The details: We woke on Monday morning to the news of an outbreak in the northern suburbs of Adelaide; that’s ok, we will be nowhere near there; a mere 13 cases. For some reading this, it is an unimaginable tiny figure compared to what your countries are grappling with on a daily basis. Australian authorities jump on these outbreaks fast and as a result, were able to trace the outbreak back to hotel quarantine where returning overseas residents spend their first 14 nights on Australian soil. By Wednesday morning the number of community cases had jumped to about 30 with 4000 known contacts already in isolation. This is fast- moving and how to get on top of a pandemic outbreak – isn’t it?
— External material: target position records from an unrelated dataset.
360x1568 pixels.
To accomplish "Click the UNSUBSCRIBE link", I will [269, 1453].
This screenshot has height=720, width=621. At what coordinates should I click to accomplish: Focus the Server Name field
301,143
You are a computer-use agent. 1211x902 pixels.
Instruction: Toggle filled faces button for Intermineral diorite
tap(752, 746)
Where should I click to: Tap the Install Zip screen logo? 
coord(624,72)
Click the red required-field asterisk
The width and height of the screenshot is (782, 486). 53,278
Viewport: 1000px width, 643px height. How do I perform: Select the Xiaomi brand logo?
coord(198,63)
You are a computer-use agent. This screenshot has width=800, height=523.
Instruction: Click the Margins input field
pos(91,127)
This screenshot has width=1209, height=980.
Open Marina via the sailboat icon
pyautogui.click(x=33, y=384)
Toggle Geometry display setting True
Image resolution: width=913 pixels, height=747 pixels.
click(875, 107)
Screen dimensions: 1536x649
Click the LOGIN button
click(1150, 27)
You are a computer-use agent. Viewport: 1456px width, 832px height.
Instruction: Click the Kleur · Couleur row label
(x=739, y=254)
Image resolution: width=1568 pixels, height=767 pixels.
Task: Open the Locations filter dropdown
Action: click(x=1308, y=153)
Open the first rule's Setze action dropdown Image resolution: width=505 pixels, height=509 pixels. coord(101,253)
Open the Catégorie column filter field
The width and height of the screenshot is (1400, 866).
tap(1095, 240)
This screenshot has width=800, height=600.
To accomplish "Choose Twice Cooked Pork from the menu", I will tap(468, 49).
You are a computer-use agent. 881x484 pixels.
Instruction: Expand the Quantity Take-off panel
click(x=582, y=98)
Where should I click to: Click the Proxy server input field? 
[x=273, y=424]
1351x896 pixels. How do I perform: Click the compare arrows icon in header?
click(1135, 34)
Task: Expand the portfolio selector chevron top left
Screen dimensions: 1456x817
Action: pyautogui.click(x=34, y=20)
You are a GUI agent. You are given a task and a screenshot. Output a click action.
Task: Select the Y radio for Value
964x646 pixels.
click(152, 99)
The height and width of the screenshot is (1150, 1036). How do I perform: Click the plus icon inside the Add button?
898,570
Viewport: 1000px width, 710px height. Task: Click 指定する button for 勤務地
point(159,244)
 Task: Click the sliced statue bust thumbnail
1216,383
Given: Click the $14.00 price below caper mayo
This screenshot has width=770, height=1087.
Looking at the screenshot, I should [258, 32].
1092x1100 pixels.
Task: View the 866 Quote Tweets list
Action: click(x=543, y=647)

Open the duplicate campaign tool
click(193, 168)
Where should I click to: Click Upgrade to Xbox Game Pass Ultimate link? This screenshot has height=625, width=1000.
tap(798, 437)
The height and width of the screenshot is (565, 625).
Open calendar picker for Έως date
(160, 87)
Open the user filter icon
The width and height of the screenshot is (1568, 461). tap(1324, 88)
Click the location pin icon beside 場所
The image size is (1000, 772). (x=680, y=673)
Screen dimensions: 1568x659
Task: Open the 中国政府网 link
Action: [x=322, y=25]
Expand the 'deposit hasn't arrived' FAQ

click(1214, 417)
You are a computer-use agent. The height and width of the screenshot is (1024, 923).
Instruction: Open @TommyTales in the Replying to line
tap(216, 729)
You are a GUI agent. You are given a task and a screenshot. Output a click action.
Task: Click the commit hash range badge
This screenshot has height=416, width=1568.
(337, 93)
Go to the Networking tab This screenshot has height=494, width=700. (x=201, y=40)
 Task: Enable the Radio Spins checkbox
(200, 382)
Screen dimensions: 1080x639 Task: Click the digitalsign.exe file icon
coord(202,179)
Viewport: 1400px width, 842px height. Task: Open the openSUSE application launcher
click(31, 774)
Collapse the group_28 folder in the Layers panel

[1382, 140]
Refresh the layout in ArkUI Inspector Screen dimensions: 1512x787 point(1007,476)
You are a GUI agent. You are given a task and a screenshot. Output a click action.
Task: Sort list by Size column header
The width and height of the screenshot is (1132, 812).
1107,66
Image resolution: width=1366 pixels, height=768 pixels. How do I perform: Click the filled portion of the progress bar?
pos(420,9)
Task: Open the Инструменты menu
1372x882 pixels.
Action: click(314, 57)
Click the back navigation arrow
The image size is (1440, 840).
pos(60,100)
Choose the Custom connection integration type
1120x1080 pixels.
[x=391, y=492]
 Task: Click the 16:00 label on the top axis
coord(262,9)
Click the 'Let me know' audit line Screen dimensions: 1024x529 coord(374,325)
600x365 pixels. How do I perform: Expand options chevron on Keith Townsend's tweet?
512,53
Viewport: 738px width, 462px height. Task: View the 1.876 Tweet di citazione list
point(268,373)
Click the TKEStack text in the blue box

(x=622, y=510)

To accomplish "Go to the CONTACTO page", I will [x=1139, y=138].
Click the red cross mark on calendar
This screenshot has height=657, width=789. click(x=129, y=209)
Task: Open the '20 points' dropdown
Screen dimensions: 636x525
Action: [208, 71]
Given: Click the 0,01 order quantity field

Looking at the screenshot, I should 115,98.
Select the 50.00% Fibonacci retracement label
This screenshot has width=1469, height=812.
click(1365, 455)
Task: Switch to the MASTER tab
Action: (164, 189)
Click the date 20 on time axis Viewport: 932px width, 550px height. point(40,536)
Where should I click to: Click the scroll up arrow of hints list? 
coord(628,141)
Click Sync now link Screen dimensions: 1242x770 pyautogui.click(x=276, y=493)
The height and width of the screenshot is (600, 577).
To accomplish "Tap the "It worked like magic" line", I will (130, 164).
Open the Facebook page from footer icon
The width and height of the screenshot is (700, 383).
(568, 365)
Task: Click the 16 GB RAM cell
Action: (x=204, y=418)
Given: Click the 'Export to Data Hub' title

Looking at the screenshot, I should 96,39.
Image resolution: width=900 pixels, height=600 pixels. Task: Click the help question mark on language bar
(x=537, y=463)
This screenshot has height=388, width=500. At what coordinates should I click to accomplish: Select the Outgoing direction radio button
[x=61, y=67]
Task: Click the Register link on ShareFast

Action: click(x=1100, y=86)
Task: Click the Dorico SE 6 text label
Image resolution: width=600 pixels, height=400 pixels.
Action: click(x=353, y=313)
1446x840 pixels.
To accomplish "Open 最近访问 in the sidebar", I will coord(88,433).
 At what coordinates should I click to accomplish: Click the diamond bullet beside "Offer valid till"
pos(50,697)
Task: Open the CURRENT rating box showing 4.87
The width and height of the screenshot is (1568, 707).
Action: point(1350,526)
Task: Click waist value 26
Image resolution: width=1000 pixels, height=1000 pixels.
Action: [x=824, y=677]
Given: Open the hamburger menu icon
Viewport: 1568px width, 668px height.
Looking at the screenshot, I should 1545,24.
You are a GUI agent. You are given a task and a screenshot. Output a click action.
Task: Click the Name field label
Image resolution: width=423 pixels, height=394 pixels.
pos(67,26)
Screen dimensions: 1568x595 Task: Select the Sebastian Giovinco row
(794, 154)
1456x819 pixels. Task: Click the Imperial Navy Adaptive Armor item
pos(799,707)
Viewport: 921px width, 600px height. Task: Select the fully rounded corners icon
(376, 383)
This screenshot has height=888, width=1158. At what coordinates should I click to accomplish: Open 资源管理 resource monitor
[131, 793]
I arrived in Adelaide at midday on Wednesday 18th November and by 12.30 pm I was listening to the State Premier’s live press conference in the car with my son. We couldn’t quite believe our ears as he announced that a ‘circuit-breaker’ six-day hard lockdown would be enforced at 11.59pm that evening, and yes, you’ve guessed it, all weddings and funerals were ‘banned’ (he didn’t even use the word postponed). Disbelief, anger, dismay, and sadness were just some of the emotions coursing through me at that precise point in time. My son verbalised his with a string of expletives. Then we just sat in stunned silence. With just two days to the wedding and after seven months of zero community transmission, this is what you might call rotten luck. I called it something else but can’t possibly publish that here.
We just had a few hours before lockdown and even though the supermarkets and essential shops like butchers, greengrocers and pharmacies would remain open, everyone panicked including us. By the time we decided to stock up, the shops and roads were heaving – worse than heaving – gridlocked! There were no trollies or baskets available to us so we used our reusable shopping bags to load up our essentials – including a cuddly toy, a dog bed and Christmas cake (I told you we were in a state of shocked-panic. Please note that we DID NOT purchase one single roll of toilet paper and I noticed that there was still plenty of this available. The wait for the check-out took about an hour -the staff were stressed as you can imagine.
We commenced our lockdown, Flossy and her partner, plus Ziggy and Polly the Kelpie/border collies, two house-mates and me. Yes, the dogs were in it with us. We weren’t even permitted to walk them. The only time we were allowed out was to go and purchase essentials – we could not pass Go or collect $200. Just there and back and on one’s own.
The bride-and-groom-to-be decided to announce their secret news – originally intended to be incorporated into the wedding ceremony – that they are expecting a baby! Not only was that surprise part of the ceremony but also the gender reveal was to be too! (I hope you are keeping up with all this!)
By day two (Friday) the announcement came that our hard lockdown was being lifted; someone who tested positive had lied to contact tracers. Thanks a lot buddy!!
I’m hoping that I can hit the Publish key before there are any further updates to this saga but before I do, I am delighted to announce that the wedding is being hastily pulled together for the day after tomorrow – oh, and it’s a boy!
More to come!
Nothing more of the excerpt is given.